[CF743D] Chloe and pleasant prizes(樹形dp)
【原題】
Generous sponsors of the olympiad in which Chloe and Vladik took part allowed all the participants to choose a prize for them on their own. Christmas is coming, so sponsors decided to decorate the Christmas tree with their prizes.
They took n prizes for the contestants and wrote on each of them a unique id (integer from 1 to n
The prize-giving procedure goes in the following way: the participants come to the tree one after another, choose any of the remaining gifts and cut the rope this prize hang on. Note that all the ropes which were used to hang other prizes on the chosen one are not cut. So the contestant gets the chosen gift as well as the all the gifts that hang on it, possibly with a sequence of ropes and another gifts.

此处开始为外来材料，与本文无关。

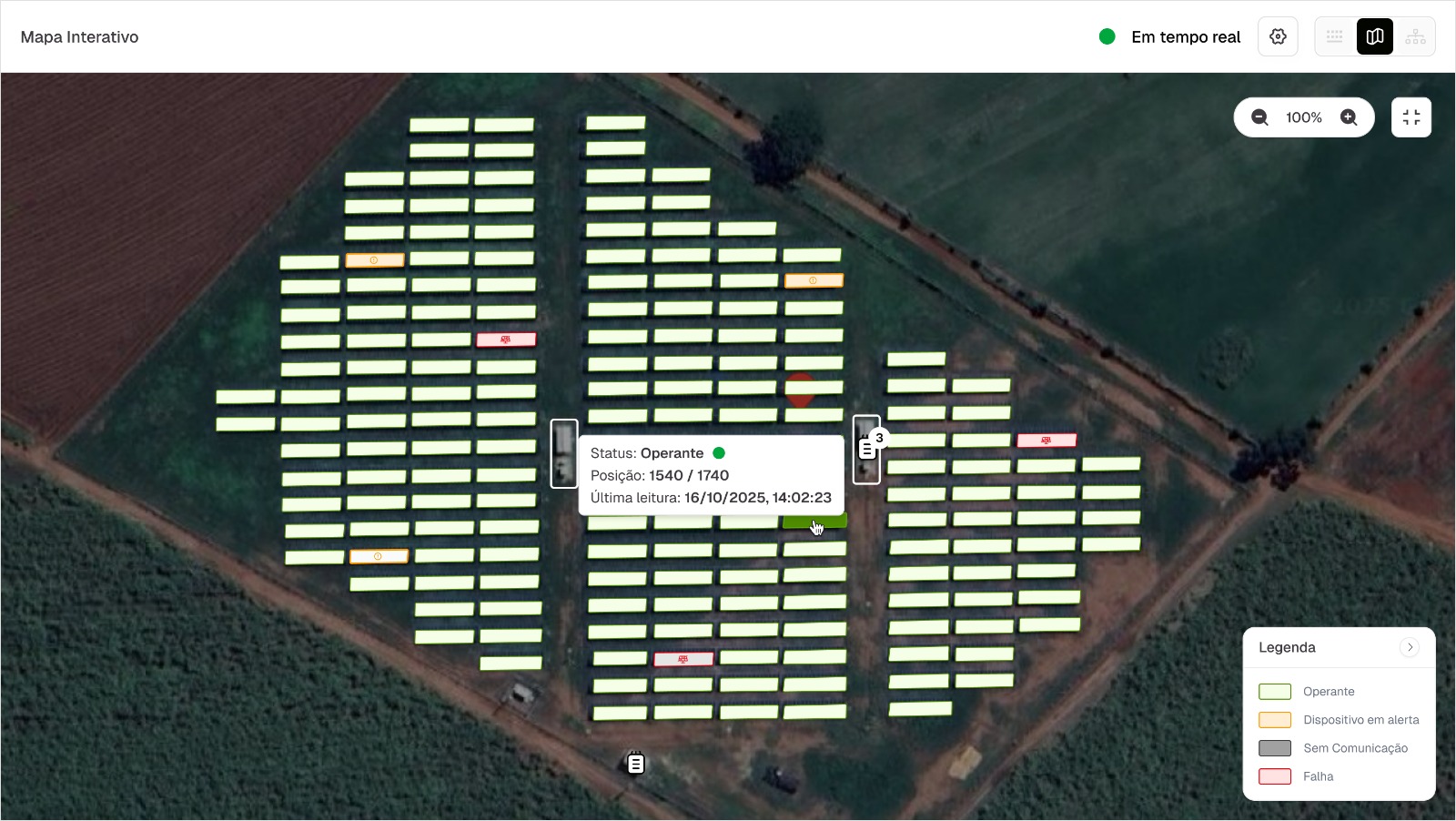1456x821 pixels.
Task: Zoom in using the plus magnifier
Action: pos(1349,117)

Our friends, Chloe and Vladik, shared the first place on the olympiad and they will choose prizes at the same time! To keep themselves from fighting, they decided to choose two different gifts so that the sets of the gifts that hang on them with a sequence of ropes and another gifts don't intersect. In other words, there shouldn't be any gift that hang both on the gift chosen by Chloe and on the gift chosen by Vladik. From all of the possible variants they will choose such pair of prizes that the sum of pleasantness of all the gifts that they will take after cutting the ropes is as large as possible.

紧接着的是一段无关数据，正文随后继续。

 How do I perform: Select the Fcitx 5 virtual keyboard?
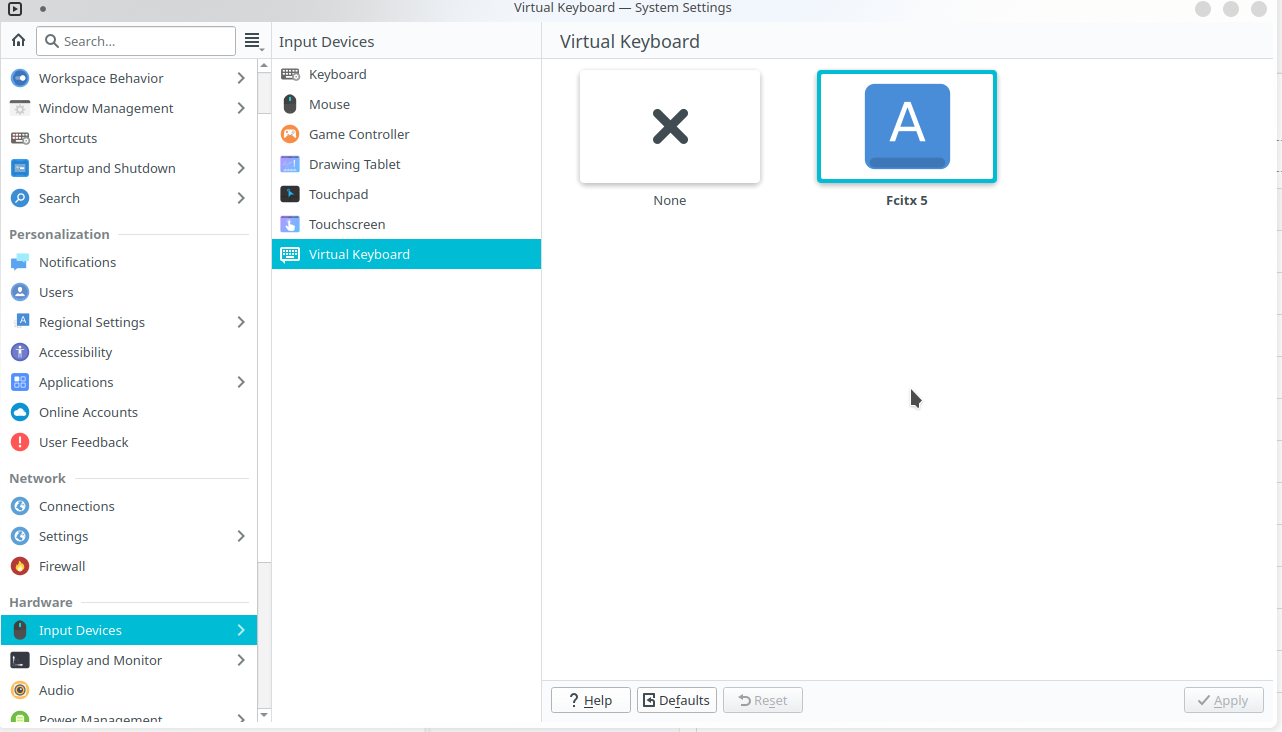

Print the maximum sum of pleasantness that Vladik and Chloe can get. If it is impossible for them to choose the gifts without fighting, print Impossible.
Input
The first line contains a single integer n (1 ≤ n ≤ 2·105) — the number of gifts.
The next line contains n integers a 1, a 2, ..., a n ( - 109 ≤ a i ≤ 109) — the pleasantness of the gifts.

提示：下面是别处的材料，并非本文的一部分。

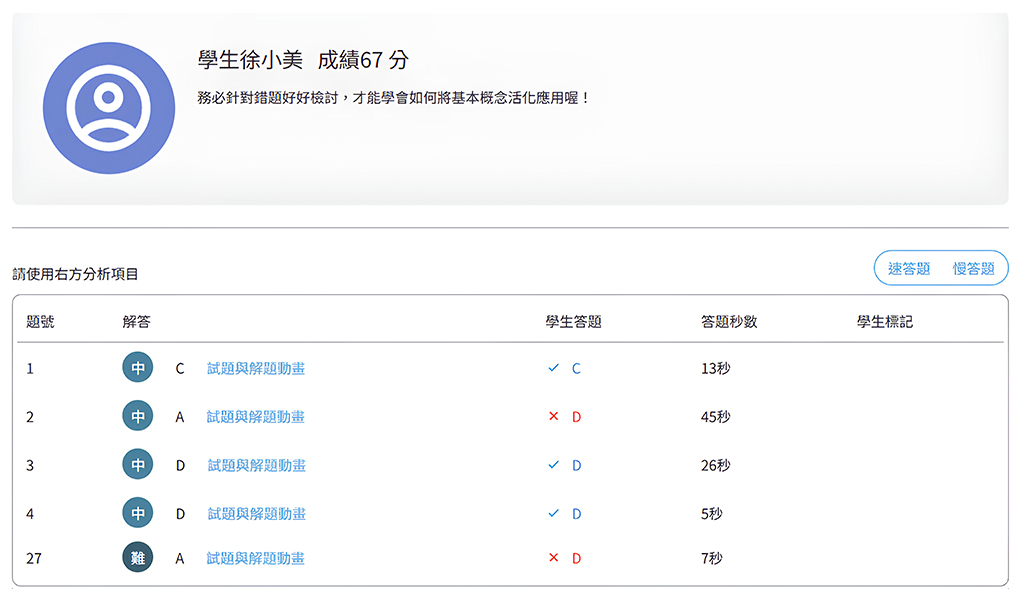Click the 答題秒數 column header
This screenshot has height=600, width=1024.
(729, 322)
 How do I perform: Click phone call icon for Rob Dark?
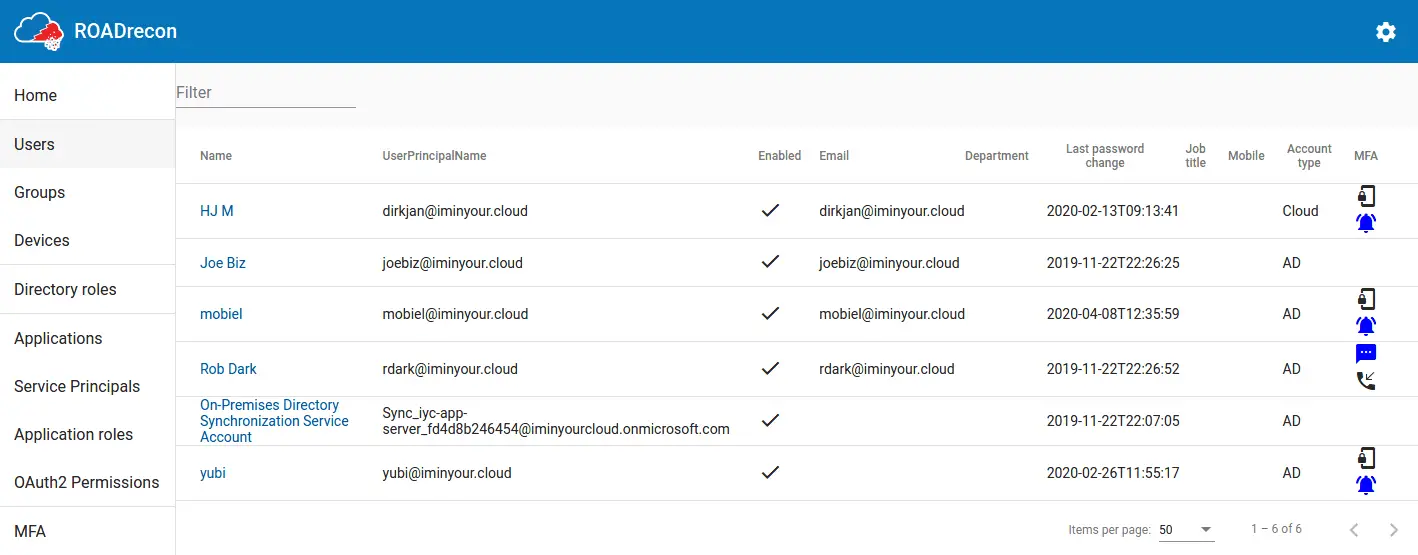click(1366, 380)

The next (n - 1) lines contain two numbers each. The i-th of these lines contains integers u i and v i (1 ≤ u i, v i ≤ n, u i ≠ v i) — the description of the tree's edges. It means that gifts with numbers u i and v i are connected to each other with a rope. The gifts' ids in the description of the ropes can be given in arbirtary order: v i hangs on u i or u i hangs on v i.
It is guaranteed that all the gifts hang on the first gift, possibly with a sequence of ropes and another gifts.
Output
If it is possible for Chloe and Vladik to choose prizes without fighting, print single integer — the maximum possible sum of pleasantness they can get together.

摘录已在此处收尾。